When a member wishes a resolution adopted after having obtained the floor, he says, "I move the adoption of the following resolution," or "I offer the following resolution," which he reads and hands to the chair. If it is desired to give the reasons for the resolution, they are usually stated in a preamble, each clause of which constitutes a paragraph beginning with "Whereas." The preamble is always amended last, as changes in the resolution may require changes the preamble. In moving the adoption of a resolution the preamble is not usually referred to, as it is included in the resolution. But when the previous question is ordered on the resolution before the preamble has been considered for amendment, it does not apply to the preamble, which is then open to debate and amendment. The preamble should never contain a period, but each paragraph should close with a comma or semicolon, followed by "and," except the last paragraph, which should close with the word "therefore," or "therefore, be it." A resolution should avoid periods where practicable. Usually, where periods are necessary, it is better to separate it into a series of resolutions, in which case the resolutions may be numbered, if preferred, by preceding them with the figures 1, 2, etc.; or it may retain the form of a single resolution with several paragraphs, each beginning with "That," and these may be numbered, if preferred, by placing "First," "Second," etc., just before the word "That." The following form will serve as a guide when it is desired to give the reasons for a resolution:


Whereas, We consider that suitable recreation is a necessary part of a
rational educational system; and

Whereas, There is no public ground in this village where our school children
can play; therefore

Resolved, That it is the sense of this meeting that ample play grounds
should be immediately provided for our school children.

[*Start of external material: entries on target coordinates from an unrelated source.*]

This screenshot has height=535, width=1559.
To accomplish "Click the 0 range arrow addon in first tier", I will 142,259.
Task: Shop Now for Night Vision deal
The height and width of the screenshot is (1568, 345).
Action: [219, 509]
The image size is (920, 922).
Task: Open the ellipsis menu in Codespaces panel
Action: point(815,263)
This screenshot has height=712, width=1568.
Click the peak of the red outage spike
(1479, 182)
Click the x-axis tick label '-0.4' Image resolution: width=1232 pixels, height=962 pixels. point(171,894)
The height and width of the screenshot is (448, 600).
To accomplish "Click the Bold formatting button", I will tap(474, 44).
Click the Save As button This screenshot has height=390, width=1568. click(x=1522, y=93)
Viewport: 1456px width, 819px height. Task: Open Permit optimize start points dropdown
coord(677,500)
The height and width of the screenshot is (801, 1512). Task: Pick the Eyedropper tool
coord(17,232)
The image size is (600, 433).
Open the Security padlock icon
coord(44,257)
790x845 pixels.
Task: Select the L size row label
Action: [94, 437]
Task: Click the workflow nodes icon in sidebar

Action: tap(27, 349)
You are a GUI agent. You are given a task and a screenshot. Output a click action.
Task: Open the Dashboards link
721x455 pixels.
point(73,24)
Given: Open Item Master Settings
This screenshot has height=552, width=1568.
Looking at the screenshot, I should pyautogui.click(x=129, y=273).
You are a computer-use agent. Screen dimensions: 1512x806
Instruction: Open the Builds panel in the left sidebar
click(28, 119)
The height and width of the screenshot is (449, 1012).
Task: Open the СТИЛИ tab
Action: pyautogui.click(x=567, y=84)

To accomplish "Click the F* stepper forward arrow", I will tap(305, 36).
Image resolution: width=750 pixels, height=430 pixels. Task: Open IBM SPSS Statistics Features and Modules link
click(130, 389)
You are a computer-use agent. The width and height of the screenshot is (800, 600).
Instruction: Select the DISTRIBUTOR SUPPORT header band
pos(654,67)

Resolved, That a committee of five be appointed by the chair to
present these resolutions to the village authorities and to urge upon them
prompt action in the matter.


As a general rule no member can make two motions at a time except by general consent. But he may combine the motion to suspend the rules with the motion for whose adoption it was made; and the motion to reconsider a resolution and its amendments; and a member may offer a resolution and at the same time move to make it a special order for a specified time.

5. Seconding Motions. As a general rule, with the exceptions given below, every motion should be seconded. This is to prevent time being consumed in considering a question that only one person favors, and consequently little attention is paid to it in routine motions. Where the chair is certain the motion meets with general favor, and yet members are slow about seconding it, he may proceed without waiting for a second. Yet, any one may make
a point of order that the motion has not been seconded, and then the chair is obliged to proceed formally and call for a second. The better way when a motion is not at once seconded, is for the chair to ask, "Is the motion seconded?" In a very large hall the chair should repeat the motion before calling for a second in order that all may hear. After a motion has been made no other motion is in order until the chair has stated the question on this motion, or has declared, after a reasonable opportunity has been given for a second, that the motion has not been seconded, or has ruled it out of order. Except in very small assemblies the chair cannot assume that members know what the motion is and that it has not been seconded, unless he states the facts.


A motion is seconded by a member's saying "I second the motion," or "I second it," which he does without obtaining the floor, and in small assemblies without rising. In large assemblies, and especially where non-members are scattered throughout the assembly, members should rise, and without waiting for recognition, say, "Mr. Chairman, I second the motion."


Exceptions. The following do not require a

Question of Privilege, to raise a 19
Questions of Order 21
Objection to the Consideration of a Question 23
Call for Orders of the Day 20
Call for Division of the Question (under certain circumstances) 24
Call for Division of the Assembly (in voting) 25
Call up Motion to Reconsider 36
Filling Blanks 33
Nominations 33
Leave to Withdraw a Motion 27
Inquiries of any kind 27


1. In Congress motions are not required to be seconded.